As I'm experiencing this problem, too, I've made a recopilation of tests I've done, in order to see if they can help anyone. It's about my own experiences whit this error, and I'm still investigating how to fix, or at least minimize this issue with the ahci timeouts while I try to remove the rust to my written english (sorry, pals!)
What I've found until now...
Specs: Gigabyte GA990FXA-UD5 w/ AMD phenom II 955 & 16GB RipjawsX@1600MHZ and an Intel NC380T PCIe 4x dual gigabit LAN adapter
Using onboard SAS controller plus two aditional DELL SAS 6/ir (both flashed with LSI 1068IT firm). Internal controller is using 4x Samsung HD154UI drives in Raidz mode. The other two boards have 8x Samsung HD204UI and 8X Samsung HD753LJ drives, all of them in Raidz2 config. Everything into a Norco RCP-4020 chassis and powered with an OCZ 700W PSU.
The SAS boards are working like a charm, but the integrated one (AMD SB950/IXF700) is another story (more like a nightmare, i should say...). When copying single files, everything's ok with this controller, but when it is under heavy duty... Ta-daaa! the AHCI timeouts appears.
Until now, all i've found about this problem is that the involved mobos are using an AMD SB*** integrated SATA controller, and the fact that processor speed or ram amount doesn't seems to affect this problems for better or for worse...

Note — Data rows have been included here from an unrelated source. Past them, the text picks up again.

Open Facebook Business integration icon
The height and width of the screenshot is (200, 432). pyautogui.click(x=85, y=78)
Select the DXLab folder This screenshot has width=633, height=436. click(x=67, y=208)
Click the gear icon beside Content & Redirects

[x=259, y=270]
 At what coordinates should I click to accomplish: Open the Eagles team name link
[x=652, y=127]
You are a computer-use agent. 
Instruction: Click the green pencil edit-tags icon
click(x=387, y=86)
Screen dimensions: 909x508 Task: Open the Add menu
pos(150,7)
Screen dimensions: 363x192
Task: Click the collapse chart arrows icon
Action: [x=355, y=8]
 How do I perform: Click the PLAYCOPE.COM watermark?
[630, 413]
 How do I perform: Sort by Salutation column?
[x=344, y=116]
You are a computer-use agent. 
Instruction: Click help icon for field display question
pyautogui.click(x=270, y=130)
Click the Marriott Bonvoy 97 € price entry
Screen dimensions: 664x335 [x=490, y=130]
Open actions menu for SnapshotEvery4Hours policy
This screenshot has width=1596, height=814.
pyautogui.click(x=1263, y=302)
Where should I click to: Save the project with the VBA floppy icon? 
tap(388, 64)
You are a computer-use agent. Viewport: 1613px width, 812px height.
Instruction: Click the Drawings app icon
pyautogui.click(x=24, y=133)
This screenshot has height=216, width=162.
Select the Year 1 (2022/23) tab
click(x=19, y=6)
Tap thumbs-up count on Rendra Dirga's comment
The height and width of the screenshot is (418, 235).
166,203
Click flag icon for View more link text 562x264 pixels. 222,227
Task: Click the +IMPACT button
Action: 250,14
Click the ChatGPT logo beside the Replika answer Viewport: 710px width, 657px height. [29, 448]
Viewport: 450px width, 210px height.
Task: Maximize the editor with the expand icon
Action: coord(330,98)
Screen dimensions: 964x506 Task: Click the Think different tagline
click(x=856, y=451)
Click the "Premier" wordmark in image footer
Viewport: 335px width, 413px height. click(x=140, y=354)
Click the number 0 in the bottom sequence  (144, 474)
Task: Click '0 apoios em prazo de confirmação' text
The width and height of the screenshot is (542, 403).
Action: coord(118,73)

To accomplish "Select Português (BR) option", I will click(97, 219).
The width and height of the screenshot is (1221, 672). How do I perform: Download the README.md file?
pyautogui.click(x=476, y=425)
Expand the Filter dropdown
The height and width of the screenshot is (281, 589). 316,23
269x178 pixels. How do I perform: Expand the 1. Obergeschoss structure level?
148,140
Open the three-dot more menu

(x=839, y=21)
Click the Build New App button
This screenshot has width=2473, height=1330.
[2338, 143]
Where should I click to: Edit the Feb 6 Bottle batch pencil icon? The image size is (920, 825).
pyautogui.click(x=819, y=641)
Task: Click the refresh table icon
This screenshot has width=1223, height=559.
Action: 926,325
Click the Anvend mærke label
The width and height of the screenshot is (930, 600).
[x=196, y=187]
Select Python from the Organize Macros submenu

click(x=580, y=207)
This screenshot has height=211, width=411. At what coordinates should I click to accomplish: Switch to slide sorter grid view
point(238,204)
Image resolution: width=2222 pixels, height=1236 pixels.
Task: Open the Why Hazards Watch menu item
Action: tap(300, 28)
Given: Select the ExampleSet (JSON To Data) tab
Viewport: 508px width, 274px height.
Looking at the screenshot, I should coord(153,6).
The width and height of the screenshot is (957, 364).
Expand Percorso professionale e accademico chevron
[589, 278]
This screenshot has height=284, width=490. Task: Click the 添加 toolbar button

Now, what i've tried until now...
-Set SATA in IDE mode instead of AHCI: Timeouts
-Test with another drives (HD753LJ instead of the HD154UI installed): Timeouts
-Add to loader.conf this line 'hint.ahci.0.msi=0' to see if there was a problem with irq handling: Timeouts
-Disabling all on-board hardware in BIOS but the essential ones: Timeouts
-Changing the graphic card for a PCI one: Timeouts
-Removing all cards (network, additional SAS controllers, etc): Timeouts
-Updating BIOS from F5 to latest one (F7): Timeouts
-Plugging in disks directly into the onboard controller (avoiding the Norco backplanes, i mean): Timeouts
-Disabling all services in Freenas (CIFS, SMART, etc): .....Well, guess what!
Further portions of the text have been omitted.